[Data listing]
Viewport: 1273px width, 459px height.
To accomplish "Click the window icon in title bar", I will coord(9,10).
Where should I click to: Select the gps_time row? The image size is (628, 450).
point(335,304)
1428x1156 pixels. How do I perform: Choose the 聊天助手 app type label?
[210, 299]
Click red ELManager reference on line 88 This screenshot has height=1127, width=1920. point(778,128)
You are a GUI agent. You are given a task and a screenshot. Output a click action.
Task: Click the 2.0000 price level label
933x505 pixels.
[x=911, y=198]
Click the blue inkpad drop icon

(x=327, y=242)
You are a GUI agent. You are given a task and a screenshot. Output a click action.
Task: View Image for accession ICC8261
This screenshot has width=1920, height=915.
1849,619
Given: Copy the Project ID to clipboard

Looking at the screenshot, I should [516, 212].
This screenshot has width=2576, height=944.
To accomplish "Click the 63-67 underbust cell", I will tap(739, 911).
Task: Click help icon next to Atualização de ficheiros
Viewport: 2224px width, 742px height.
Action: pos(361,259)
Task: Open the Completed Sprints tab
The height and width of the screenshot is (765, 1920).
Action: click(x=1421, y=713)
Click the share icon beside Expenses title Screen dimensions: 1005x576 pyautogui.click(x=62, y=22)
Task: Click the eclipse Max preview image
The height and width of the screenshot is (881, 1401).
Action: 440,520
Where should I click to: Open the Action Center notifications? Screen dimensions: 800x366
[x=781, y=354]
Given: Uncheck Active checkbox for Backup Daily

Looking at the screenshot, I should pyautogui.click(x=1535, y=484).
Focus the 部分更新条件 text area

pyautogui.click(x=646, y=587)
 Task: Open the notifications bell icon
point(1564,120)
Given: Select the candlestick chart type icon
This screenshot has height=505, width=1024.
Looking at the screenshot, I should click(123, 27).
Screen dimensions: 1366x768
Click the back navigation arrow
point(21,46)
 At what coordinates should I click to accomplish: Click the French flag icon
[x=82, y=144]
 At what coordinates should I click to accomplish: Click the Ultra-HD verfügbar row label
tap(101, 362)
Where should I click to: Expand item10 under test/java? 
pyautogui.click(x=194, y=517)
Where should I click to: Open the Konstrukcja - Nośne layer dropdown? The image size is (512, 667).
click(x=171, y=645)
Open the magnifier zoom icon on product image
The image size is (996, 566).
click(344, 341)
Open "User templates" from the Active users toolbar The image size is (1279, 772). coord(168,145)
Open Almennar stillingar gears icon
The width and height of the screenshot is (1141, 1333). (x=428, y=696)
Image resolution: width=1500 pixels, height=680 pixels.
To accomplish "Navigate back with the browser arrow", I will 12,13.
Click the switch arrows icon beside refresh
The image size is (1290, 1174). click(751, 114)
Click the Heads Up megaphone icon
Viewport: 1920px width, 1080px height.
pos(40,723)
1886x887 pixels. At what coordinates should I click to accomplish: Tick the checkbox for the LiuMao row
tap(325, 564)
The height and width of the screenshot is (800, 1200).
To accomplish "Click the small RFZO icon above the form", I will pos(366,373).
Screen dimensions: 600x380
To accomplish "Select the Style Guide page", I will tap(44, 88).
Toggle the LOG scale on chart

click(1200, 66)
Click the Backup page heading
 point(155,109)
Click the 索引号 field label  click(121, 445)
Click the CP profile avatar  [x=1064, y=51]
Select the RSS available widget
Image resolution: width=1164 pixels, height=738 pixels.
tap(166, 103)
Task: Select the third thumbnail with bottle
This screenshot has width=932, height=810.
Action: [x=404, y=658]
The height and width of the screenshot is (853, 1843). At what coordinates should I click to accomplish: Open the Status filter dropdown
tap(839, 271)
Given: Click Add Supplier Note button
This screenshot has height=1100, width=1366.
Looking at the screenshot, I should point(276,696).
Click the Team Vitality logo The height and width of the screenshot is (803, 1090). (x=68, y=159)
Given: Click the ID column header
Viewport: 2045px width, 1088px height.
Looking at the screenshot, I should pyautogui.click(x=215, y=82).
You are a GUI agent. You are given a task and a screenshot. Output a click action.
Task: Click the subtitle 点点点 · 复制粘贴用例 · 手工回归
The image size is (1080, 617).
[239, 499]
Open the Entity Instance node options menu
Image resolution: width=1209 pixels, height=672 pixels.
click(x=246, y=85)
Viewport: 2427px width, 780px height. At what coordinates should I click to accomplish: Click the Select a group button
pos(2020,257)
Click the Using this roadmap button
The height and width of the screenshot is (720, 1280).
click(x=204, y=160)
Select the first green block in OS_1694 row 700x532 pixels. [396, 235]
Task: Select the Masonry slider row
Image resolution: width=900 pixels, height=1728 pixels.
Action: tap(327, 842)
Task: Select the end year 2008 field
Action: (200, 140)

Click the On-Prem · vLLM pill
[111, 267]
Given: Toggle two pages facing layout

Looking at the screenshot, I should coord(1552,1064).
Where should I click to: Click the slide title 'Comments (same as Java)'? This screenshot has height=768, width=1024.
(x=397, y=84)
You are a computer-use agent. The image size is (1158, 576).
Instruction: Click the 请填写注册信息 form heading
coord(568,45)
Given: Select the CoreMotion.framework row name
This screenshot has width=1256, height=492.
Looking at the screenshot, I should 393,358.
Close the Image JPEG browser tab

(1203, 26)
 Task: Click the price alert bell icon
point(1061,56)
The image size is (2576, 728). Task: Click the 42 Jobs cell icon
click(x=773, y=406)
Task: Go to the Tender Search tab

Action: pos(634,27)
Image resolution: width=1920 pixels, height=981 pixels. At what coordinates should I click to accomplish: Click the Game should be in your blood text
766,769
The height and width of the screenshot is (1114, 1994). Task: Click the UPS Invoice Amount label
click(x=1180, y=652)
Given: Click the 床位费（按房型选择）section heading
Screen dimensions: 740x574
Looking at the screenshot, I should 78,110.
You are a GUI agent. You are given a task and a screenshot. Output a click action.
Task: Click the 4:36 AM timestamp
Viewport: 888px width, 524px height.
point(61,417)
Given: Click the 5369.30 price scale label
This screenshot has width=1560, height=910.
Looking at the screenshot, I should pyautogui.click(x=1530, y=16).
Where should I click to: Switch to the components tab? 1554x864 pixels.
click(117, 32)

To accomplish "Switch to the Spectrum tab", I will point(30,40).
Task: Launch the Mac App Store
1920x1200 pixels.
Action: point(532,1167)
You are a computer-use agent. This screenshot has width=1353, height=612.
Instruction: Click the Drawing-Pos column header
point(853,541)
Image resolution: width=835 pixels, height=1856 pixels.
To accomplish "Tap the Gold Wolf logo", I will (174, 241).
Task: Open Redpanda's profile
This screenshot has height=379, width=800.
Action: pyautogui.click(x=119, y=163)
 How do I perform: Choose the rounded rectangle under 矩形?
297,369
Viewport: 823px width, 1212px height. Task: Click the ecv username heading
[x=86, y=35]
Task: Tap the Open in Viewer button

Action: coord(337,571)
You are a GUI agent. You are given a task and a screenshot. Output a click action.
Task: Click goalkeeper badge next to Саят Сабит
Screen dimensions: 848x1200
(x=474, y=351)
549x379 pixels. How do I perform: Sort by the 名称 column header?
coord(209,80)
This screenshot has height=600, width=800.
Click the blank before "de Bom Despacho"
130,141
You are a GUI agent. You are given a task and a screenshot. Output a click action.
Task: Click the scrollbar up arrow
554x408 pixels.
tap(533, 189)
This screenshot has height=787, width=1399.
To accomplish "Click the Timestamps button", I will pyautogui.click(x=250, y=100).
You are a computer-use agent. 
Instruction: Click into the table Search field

*SET EXERCISE:*
Can you copy the data above, renaming "Screen dimensions" to "Screen size" everywhere and leaving everything else unchanged?

*SOLUTION BELOW:*
Viewport: 1273px width, 459px height.
To accomplish "Click the window icon in title bar", I will coord(9,10).
Where should I click to: Select the gps_time row? The image size is (628, 450).
point(335,304)
1428x1156 pixels. How do I perform: Choose the 聊天助手 app type label?
[210, 299]
Click red ELManager reference on line 88 This screenshot has height=1127, width=1920. point(778,128)
You are a GUI agent. You are given a task and a screenshot. Output a click action.
Task: Click the 2.0000 price level label
933x505 pixels.
[x=911, y=198]
Click the blue inkpad drop icon

(x=327, y=242)
You are a GUI agent. You are given a task and a screenshot. Output a click action.
Task: View Image for accession ICC8261
This screenshot has width=1920, height=915.
1849,619
Given: Copy the Project ID to clipboard

Looking at the screenshot, I should [516, 212].
This screenshot has width=2576, height=944.
To accomplish "Click the 63-67 underbust cell", I will tap(739, 911).
Task: Click help icon next to Atualização de ficheiros
Viewport: 2224px width, 742px height.
Action: pos(361,259)
Task: Open the Completed Sprints tab
The height and width of the screenshot is (765, 1920).
Action: click(x=1421, y=713)
Click the share icon beside Expenses title Screen size: 1005x576 pyautogui.click(x=62, y=22)
Task: Click the eclipse Max preview image
The height and width of the screenshot is (881, 1401).
Action: 440,520
Where should I click to: Open the Action Center notifications? Screen size: 800x366
[x=781, y=354]
Given: Uncheck Active checkbox for Backup Daily

Looking at the screenshot, I should pyautogui.click(x=1535, y=484).
Focus the 部分更新条件 text area

pyautogui.click(x=646, y=587)
 Task: Open the notifications bell icon
point(1564,120)
Given: Select the candlestick chart type icon
This screenshot has height=505, width=1024.
Looking at the screenshot, I should click(123, 27).
Screen size: 1366x768
Click the back navigation arrow
point(21,46)
 At what coordinates should I click to accomplish: Click the French flag icon
[x=82, y=144]
 At what coordinates should I click to accomplish: Click the Ultra-HD verfügbar row label
tap(101, 362)
Where should I click to: Expand item10 under test/java? 
pyautogui.click(x=194, y=517)
Where should I click to: Open the Konstrukcja - Nośne layer dropdown? The image size is (512, 667).
click(x=171, y=645)
Open the magnifier zoom icon on product image
The image size is (996, 566).
click(344, 341)
Open "User templates" from the Active users toolbar The image size is (1279, 772). coord(168,145)
Open Almennar stillingar gears icon
The width and height of the screenshot is (1141, 1333). (x=428, y=696)
Image resolution: width=1500 pixels, height=680 pixels.
To accomplish "Navigate back with the browser arrow", I will 12,13.
Click the switch arrows icon beside refresh
The image size is (1290, 1174). click(751, 114)
Click the Heads Up megaphone icon
Viewport: 1920px width, 1080px height.
pos(40,723)
1886x887 pixels. At what coordinates should I click to accomplish: Tick the checkbox for the LiuMao row
tap(325, 564)
The height and width of the screenshot is (800, 1200).
To accomplish "Click the small RFZO icon above the form", I will pos(366,373).
Screen size: 600x380
To accomplish "Select the Style Guide page", I will tap(44, 88).
Toggle the LOG scale on chart

click(1200, 66)
Click the Backup page heading
 point(155,109)
Click the 索引号 field label  click(121, 445)
Click the CP profile avatar  [x=1064, y=51]
Select the RSS available widget
Image resolution: width=1164 pixels, height=738 pixels.
tap(166, 103)
Task: Select the third thumbnail with bottle
This screenshot has width=932, height=810.
Action: [x=404, y=658]
The height and width of the screenshot is (853, 1843). At what coordinates should I click to accomplish: Open the Status filter dropdown
tap(839, 271)
Given: Click Add Supplier Note button
This screenshot has height=1100, width=1366.
Looking at the screenshot, I should point(276,696).
Click the Team Vitality logo The height and width of the screenshot is (803, 1090). (x=68, y=159)
Given: Click the ID column header
Viewport: 2045px width, 1088px height.
Looking at the screenshot, I should pyautogui.click(x=215, y=82).
You are a GUI agent. You are given a task and a screenshot. Output a click action.
Task: Click the subtitle 点点点 · 复制粘贴用例 · 手工回归
The image size is (1080, 617).
[239, 499]
Open the Entity Instance node options menu
Image resolution: width=1209 pixels, height=672 pixels.
click(x=246, y=85)
Viewport: 2427px width, 780px height. At what coordinates should I click to accomplish: Click the Select a group button
pos(2020,257)
Click the Using this roadmap button
The height and width of the screenshot is (720, 1280).
click(x=204, y=160)
Select the first green block in OS_1694 row 700x532 pixels. [396, 235]
Task: Select the Masonry slider row
Image resolution: width=900 pixels, height=1728 pixels.
Action: tap(327, 842)
Task: Select the end year 2008 field
Action: (200, 140)

Click the On-Prem · vLLM pill
[111, 267]
Given: Toggle two pages facing layout

Looking at the screenshot, I should coord(1552,1064).
Where should I click to: Click the slide title 'Comments (same as Java)'? This screenshot has height=768, width=1024.
(x=397, y=84)
You are a computer-use agent. The image size is (1158, 576).
Instruction: Click the 请填写注册信息 form heading
coord(568,45)
Given: Select the CoreMotion.framework row name
This screenshot has width=1256, height=492.
Looking at the screenshot, I should 393,358.
Close the Image JPEG browser tab

(1203, 26)
 Task: Click the price alert bell icon
point(1061,56)
The image size is (2576, 728). Task: Click the 42 Jobs cell icon
click(x=773, y=406)
Task: Go to the Tender Search tab

Action: pos(634,27)
Image resolution: width=1920 pixels, height=981 pixels. At what coordinates should I click to accomplish: Click the Game should be in your blood text
766,769
The height and width of the screenshot is (1114, 1994). Task: Click the UPS Invoice Amount label
click(x=1180, y=652)
Given: Click the 床位费（按房型选择）section heading
Screen size: 740x574
Looking at the screenshot, I should 78,110.
You are a GUI agent. You are given a task and a screenshot. Output a click action.
Task: Click the 4:36 AM timestamp
Viewport: 888px width, 524px height.
point(61,417)
Given: Click the 5369.30 price scale label
This screenshot has width=1560, height=910.
Looking at the screenshot, I should pyautogui.click(x=1530, y=16).
Where should I click to: Switch to the components tab? 1554x864 pixels.
click(117, 32)

To accomplish "Switch to the Spectrum tab", I will point(30,40).
Task: Launch the Mac App Store
1920x1200 pixels.
Action: point(532,1167)
You are a computer-use agent. This screenshot has width=1353, height=612.
Instruction: Click the Drawing-Pos column header
point(853,541)
Image resolution: width=835 pixels, height=1856 pixels.
To accomplish "Tap the Gold Wolf logo", I will (174, 241).
Task: Open Redpanda's profile
This screenshot has height=379, width=800.
Action: pyautogui.click(x=119, y=163)
 How do I perform: Choose the rounded rectangle under 矩形?
297,369
Viewport: 823px width, 1212px height. Task: Click the ecv username heading
[x=86, y=35]
Task: Tap the Open in Viewer button

Action: coord(337,571)
You are a GUI agent. You are given a task and a screenshot. Output a click action.
Task: Click goalkeeper badge next to Саят Сабит
Screen size: 848x1200
(x=474, y=351)
549x379 pixels. How do I perform: Sort by the 名称 column header?
coord(209,80)
This screenshot has height=600, width=800.
Click the blank before "de Bom Despacho"
130,141
You are a GUI agent. You are given a task and a screenshot. Output a click action.
Task: Click the scrollbar up arrow
554x408 pixels.
tap(533, 189)
This screenshot has height=787, width=1399.
To accomplish "Click the Timestamps button", I will pyautogui.click(x=250, y=100).
You are a computer-use agent. 
Instruction: Click into the table Search field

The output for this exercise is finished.